◆ PROBLEM REQUIREMENTS
All of the data below is to be output exactly as written.

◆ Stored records
.....
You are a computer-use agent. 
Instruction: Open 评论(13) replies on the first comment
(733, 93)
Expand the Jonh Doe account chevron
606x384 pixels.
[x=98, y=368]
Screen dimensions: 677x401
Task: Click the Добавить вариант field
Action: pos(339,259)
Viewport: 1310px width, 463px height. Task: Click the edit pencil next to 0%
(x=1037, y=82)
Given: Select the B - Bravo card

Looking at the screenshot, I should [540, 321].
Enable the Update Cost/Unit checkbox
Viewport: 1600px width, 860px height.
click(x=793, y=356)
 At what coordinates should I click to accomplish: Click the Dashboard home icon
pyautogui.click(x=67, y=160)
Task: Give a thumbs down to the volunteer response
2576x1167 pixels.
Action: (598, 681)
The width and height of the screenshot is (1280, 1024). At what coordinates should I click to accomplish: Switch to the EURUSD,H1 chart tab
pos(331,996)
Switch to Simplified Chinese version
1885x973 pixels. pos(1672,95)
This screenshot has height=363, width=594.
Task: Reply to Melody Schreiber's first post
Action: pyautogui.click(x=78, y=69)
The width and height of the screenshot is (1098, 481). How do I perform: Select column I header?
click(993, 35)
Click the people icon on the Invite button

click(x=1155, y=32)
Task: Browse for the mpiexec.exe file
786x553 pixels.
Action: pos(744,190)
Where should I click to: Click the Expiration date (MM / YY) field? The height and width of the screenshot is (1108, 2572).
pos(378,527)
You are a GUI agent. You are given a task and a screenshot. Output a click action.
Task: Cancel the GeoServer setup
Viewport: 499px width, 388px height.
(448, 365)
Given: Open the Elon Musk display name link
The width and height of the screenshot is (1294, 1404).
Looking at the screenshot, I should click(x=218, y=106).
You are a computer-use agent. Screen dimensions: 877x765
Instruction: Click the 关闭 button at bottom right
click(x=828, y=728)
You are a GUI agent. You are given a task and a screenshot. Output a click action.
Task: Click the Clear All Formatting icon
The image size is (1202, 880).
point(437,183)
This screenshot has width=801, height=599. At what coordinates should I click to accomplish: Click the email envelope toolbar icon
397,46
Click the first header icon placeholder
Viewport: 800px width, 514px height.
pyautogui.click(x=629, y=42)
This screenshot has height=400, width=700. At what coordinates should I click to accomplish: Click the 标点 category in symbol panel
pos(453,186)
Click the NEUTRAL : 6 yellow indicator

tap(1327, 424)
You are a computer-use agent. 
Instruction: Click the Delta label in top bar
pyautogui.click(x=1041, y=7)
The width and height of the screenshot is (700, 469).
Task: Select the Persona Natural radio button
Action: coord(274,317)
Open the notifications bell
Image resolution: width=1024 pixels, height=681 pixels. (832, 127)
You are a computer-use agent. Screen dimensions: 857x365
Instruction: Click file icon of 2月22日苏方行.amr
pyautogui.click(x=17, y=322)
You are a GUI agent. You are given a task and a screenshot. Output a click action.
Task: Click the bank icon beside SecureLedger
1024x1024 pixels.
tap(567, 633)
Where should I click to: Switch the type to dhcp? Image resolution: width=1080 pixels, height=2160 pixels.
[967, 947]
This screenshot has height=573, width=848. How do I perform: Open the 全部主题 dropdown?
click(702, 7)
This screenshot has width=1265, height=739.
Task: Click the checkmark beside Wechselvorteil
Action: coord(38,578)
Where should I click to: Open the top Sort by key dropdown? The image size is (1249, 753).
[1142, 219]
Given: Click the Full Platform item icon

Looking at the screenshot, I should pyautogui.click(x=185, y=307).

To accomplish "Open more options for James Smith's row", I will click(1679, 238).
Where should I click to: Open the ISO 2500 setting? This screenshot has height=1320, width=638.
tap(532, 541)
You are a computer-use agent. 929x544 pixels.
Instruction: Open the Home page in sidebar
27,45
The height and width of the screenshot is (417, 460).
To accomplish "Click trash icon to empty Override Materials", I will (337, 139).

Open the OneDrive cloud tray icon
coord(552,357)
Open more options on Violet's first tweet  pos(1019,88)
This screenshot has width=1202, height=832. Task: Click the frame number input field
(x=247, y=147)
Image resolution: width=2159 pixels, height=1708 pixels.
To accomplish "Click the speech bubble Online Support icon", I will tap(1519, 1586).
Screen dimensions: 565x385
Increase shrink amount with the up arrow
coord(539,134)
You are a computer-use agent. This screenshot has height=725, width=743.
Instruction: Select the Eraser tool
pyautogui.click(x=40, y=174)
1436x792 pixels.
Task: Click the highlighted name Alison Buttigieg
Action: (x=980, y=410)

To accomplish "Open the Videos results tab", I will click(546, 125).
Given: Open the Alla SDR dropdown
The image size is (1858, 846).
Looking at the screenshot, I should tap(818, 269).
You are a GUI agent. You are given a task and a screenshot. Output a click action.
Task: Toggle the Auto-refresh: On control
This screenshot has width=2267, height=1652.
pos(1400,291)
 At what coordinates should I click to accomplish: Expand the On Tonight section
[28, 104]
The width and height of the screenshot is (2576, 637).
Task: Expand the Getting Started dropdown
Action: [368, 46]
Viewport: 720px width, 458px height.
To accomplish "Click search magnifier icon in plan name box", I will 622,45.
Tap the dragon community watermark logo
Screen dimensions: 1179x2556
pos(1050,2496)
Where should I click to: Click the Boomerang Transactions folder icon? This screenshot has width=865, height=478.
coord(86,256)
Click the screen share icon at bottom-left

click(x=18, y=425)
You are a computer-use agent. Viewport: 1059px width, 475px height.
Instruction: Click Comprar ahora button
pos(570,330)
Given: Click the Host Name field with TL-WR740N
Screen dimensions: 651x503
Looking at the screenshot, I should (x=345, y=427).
.....
◆ TASK SOLUTION
You are a computer-use agent. 
Instruction: Open 评论(13) replies on the first comment
(733, 93)
Expand the Jonh Doe account chevron
606x384 pixels.
[x=98, y=368]
Screen dimensions: 677x401
Task: Click the Добавить вариант field
Action: pos(339,259)
Viewport: 1310px width, 463px height. Task: Click the edit pencil next to 0%
(x=1037, y=82)
Given: Select the B - Bravo card

Looking at the screenshot, I should [540, 321].
Enable the Update Cost/Unit checkbox
Viewport: 1600px width, 860px height.
click(x=793, y=356)
 At what coordinates should I click to accomplish: Click the Dashboard home icon
pyautogui.click(x=67, y=160)
Task: Give a thumbs down to the volunteer response
2576x1167 pixels.
Action: (598, 681)
The width and height of the screenshot is (1280, 1024). At what coordinates should I click to accomplish: Switch to the EURUSD,H1 chart tab
pos(331,996)
Switch to Simplified Chinese version
1885x973 pixels. pos(1672,95)
This screenshot has height=363, width=594.
Task: Reply to Melody Schreiber's first post
Action: pyautogui.click(x=78, y=69)
The width and height of the screenshot is (1098, 481). How do I perform: Select column I header?
click(993, 35)
Click the people icon on the Invite button

click(x=1155, y=32)
Task: Browse for the mpiexec.exe file
786x553 pixels.
Action: pos(744,190)
Where should I click to: Click the Expiration date (MM / YY) field? The height and width of the screenshot is (1108, 2572).
pos(378,527)
You are a GUI agent. You are given a task and a screenshot. Output a click action.
Task: Cancel the GeoServer setup
Viewport: 499px width, 388px height.
(448, 365)
Given: Open the Elon Musk display name link
The width and height of the screenshot is (1294, 1404).
Looking at the screenshot, I should click(x=218, y=106).
You are a computer-use agent. Screen dimensions: 877x765
Instruction: Click the 关闭 button at bottom right
click(x=828, y=728)
You are a GUI agent. You are given a task and a screenshot. Output a click action.
Task: Click the Clear All Formatting icon
The image size is (1202, 880).
point(437,183)
This screenshot has width=801, height=599. At what coordinates should I click to accomplish: Click the email envelope toolbar icon
397,46
Click the first header icon placeholder
Viewport: 800px width, 514px height.
pyautogui.click(x=629, y=42)
This screenshot has height=400, width=700. At what coordinates should I click to accomplish: Click the 标点 category in symbol panel
pos(453,186)
Click the NEUTRAL : 6 yellow indicator

tap(1327, 424)
You are a computer-use agent. 
Instruction: Click the Delta label in top bar
pyautogui.click(x=1041, y=7)
The width and height of the screenshot is (700, 469).
Task: Select the Persona Natural radio button
Action: coord(274,317)
Open the notifications bell
Image resolution: width=1024 pixels, height=681 pixels. (832, 127)
You are a computer-use agent. Screen dimensions: 857x365
Instruction: Click file icon of 2月22日苏方行.amr
pyautogui.click(x=17, y=322)
You are a GUI agent. You are given a task and a screenshot. Output a click action.
Task: Click the bank icon beside SecureLedger
1024x1024 pixels.
tap(567, 633)
Where should I click to: Switch the type to dhcp? Image resolution: width=1080 pixels, height=2160 pixels.
[967, 947]
This screenshot has height=573, width=848. How do I perform: Open the 全部主题 dropdown?
click(702, 7)
This screenshot has width=1265, height=739.
Task: Click the checkmark beside Wechselvorteil
Action: coord(38,578)
Where should I click to: Open the top Sort by key dropdown? The image size is (1249, 753).
[1142, 219]
Given: Click the Full Platform item icon

Looking at the screenshot, I should pyautogui.click(x=185, y=307).

To accomplish "Open more options for James Smith's row", I will click(1679, 238).
Where should I click to: Open the ISO 2500 setting? This screenshot has height=1320, width=638.
tap(532, 541)
You are a computer-use agent. 929x544 pixels.
Instruction: Open the Home page in sidebar
27,45
The height and width of the screenshot is (417, 460).
To accomplish "Click trash icon to empty Override Materials", I will (337, 139).

Open the OneDrive cloud tray icon
coord(552,357)
Open more options on Violet's first tweet  pos(1019,88)
This screenshot has width=1202, height=832. Task: Click the frame number input field
(x=247, y=147)
Image resolution: width=2159 pixels, height=1708 pixels.
To accomplish "Click the speech bubble Online Support icon", I will tap(1519, 1586).
Screen dimensions: 565x385
Increase shrink amount with the up arrow
coord(539,134)
You are a computer-use agent. This screenshot has height=725, width=743.
Instruction: Select the Eraser tool
pyautogui.click(x=40, y=174)
1436x792 pixels.
Task: Click the highlighted name Alison Buttigieg
Action: (x=980, y=410)

To accomplish "Open the Videos results tab", I will click(546, 125).
Given: Open the Alla SDR dropdown
The image size is (1858, 846).
Looking at the screenshot, I should tap(818, 269).
You are a GUI agent. You are given a task and a screenshot. Output a click action.
Task: Toggle the Auto-refresh: On control
This screenshot has width=2267, height=1652.
pos(1400,291)
 At what coordinates should I click to accomplish: Expand the On Tonight section
[28, 104]
The width and height of the screenshot is (2576, 637).
Task: Expand the Getting Started dropdown
Action: [368, 46]
Viewport: 720px width, 458px height.
To accomplish "Click search magnifier icon in plan name box", I will 622,45.
Tap the dragon community watermark logo
Screen dimensions: 1179x2556
pos(1050,2496)
Where should I click to: Click the Boomerang Transactions folder icon? This screenshot has width=865, height=478.
coord(86,256)
Click the screen share icon at bottom-left

click(x=18, y=425)
You are a computer-use agent. Viewport: 1059px width, 475px height.
Instruction: Click Comprar ahora button
pos(570,330)
Given: Click the Host Name field with TL-WR740N
Screen dimensions: 651x503
Looking at the screenshot, I should (x=345, y=427).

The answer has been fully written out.